Usually a book’s title will give you a good idea what to expect. Unfortunately, the embedded and multi-core aspects of this title are somewhat general. It does cover some of the benefits of using multicore systems but the bulk of the coverage addresses Intel’s architecture and related optimization.
Still, if your expectations are to find out more parallel programming issues and solutions for Intel’s x86 architecture, then this book may be what you are looking for. It takes a look at tools like Intel’s Thread Building Block (TBB) and OpenMP—a multiplatform, shared-memory parallel programming system. These are the kind of tools that are targeting multi-core systems and embedded applications can make use of them but they work equally well for PCs running single core processors, assuming you can find one.
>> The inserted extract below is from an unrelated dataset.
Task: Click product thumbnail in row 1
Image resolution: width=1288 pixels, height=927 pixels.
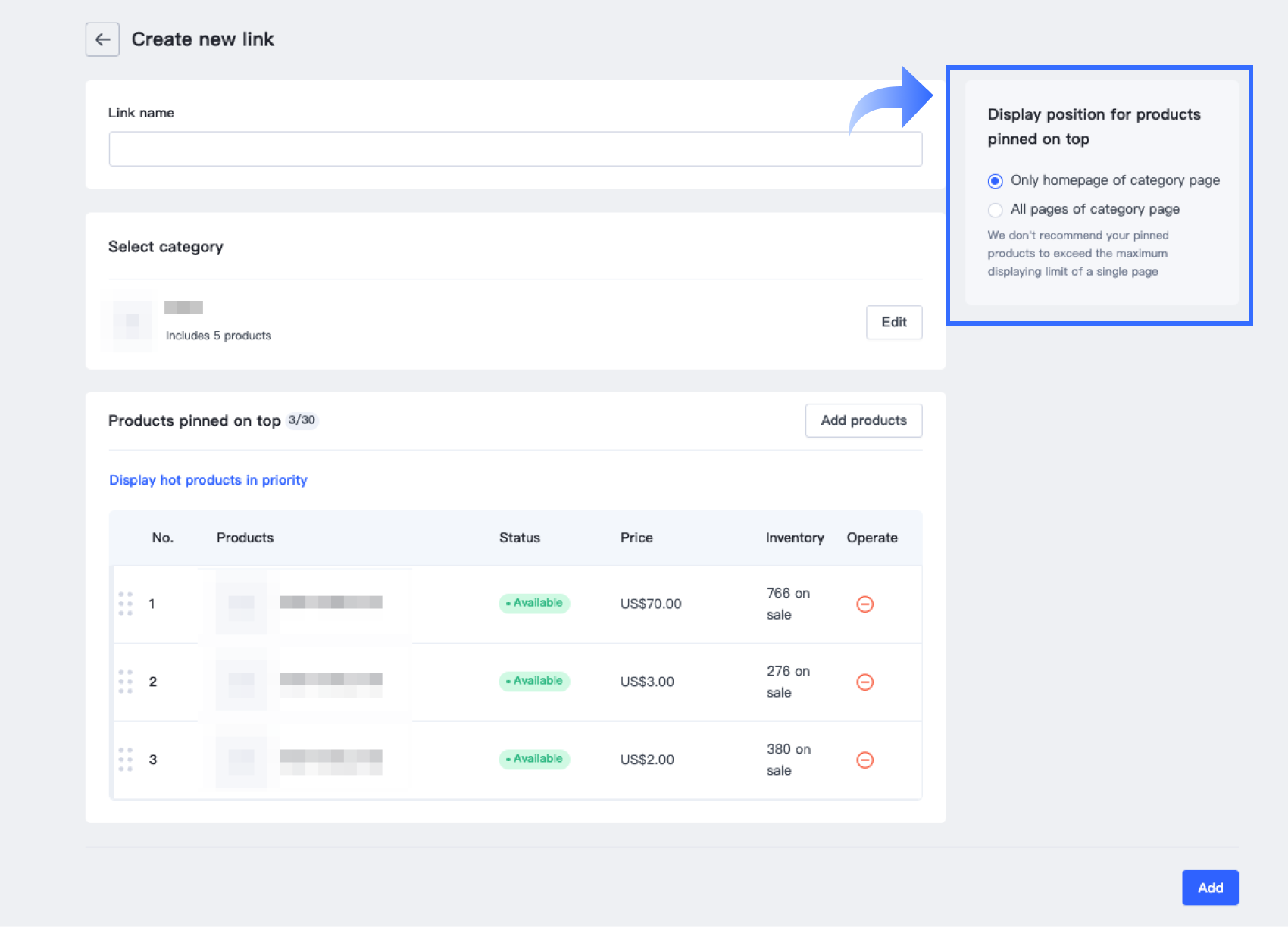Action: [x=241, y=604]
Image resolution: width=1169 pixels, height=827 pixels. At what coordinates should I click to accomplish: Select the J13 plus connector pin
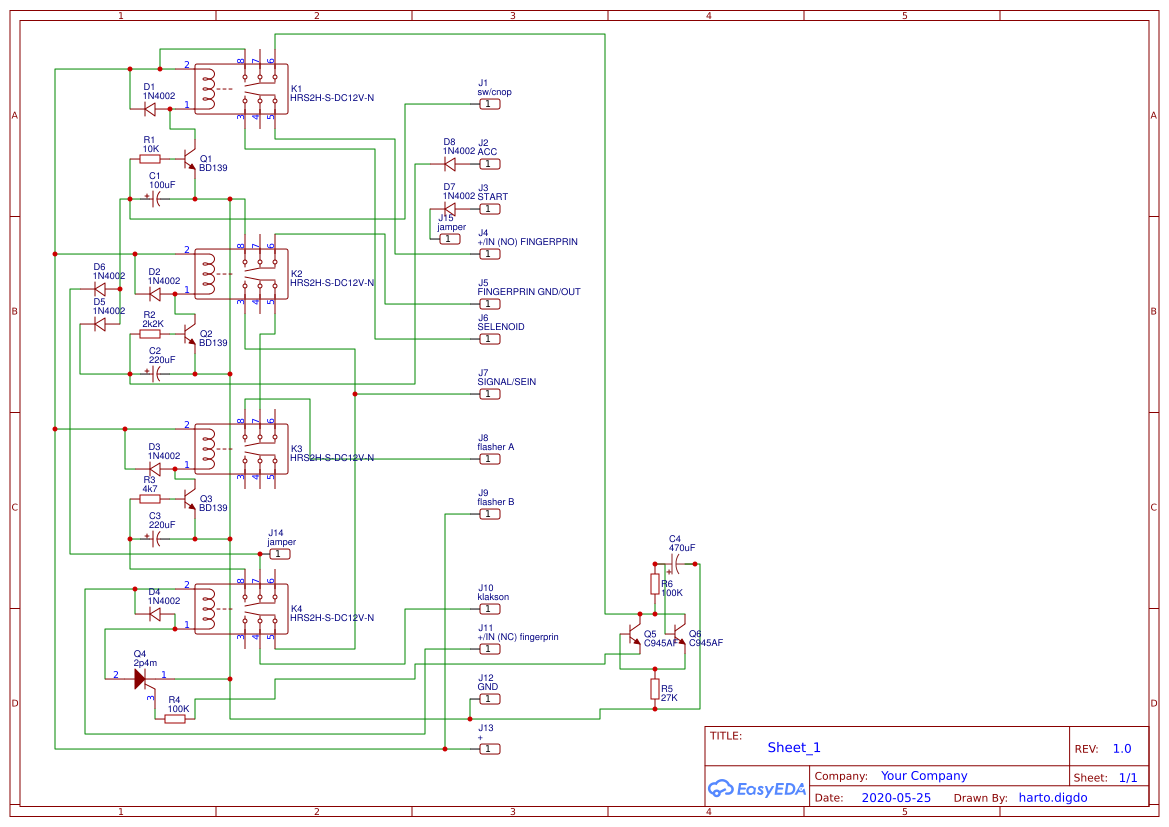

Dommeika starts out with a number of chapters that set the multicore stage. It does so at a relatively high level. The meat of the book covers scalar and parallel optimizations. Some case studies follow these chapters, where data decomposition and functional decomposition are explored. The open source AMIDE (A Medical Imaging Data Examiner) project is the subject at hand and how it takes advantage of OpenMP. The functional decomposition takes a look at SNORT—an open source intrusion detection system. These chapters do a good job of presentation tools like OpenMP in context.
I liked the chapter on Virtualization and Partitioning. The view is high level and it covers VirtualLogix’s VLX, an embedded virtual machine manager. Of all the chapters, this is the one that matches the title’s intent best.
The book wraps up with coverage of debugging and trends.
Overall, the content and presentation was top notch. It examines x86 parallel programming at a high level. So if this is what you are looking for then you have the right book.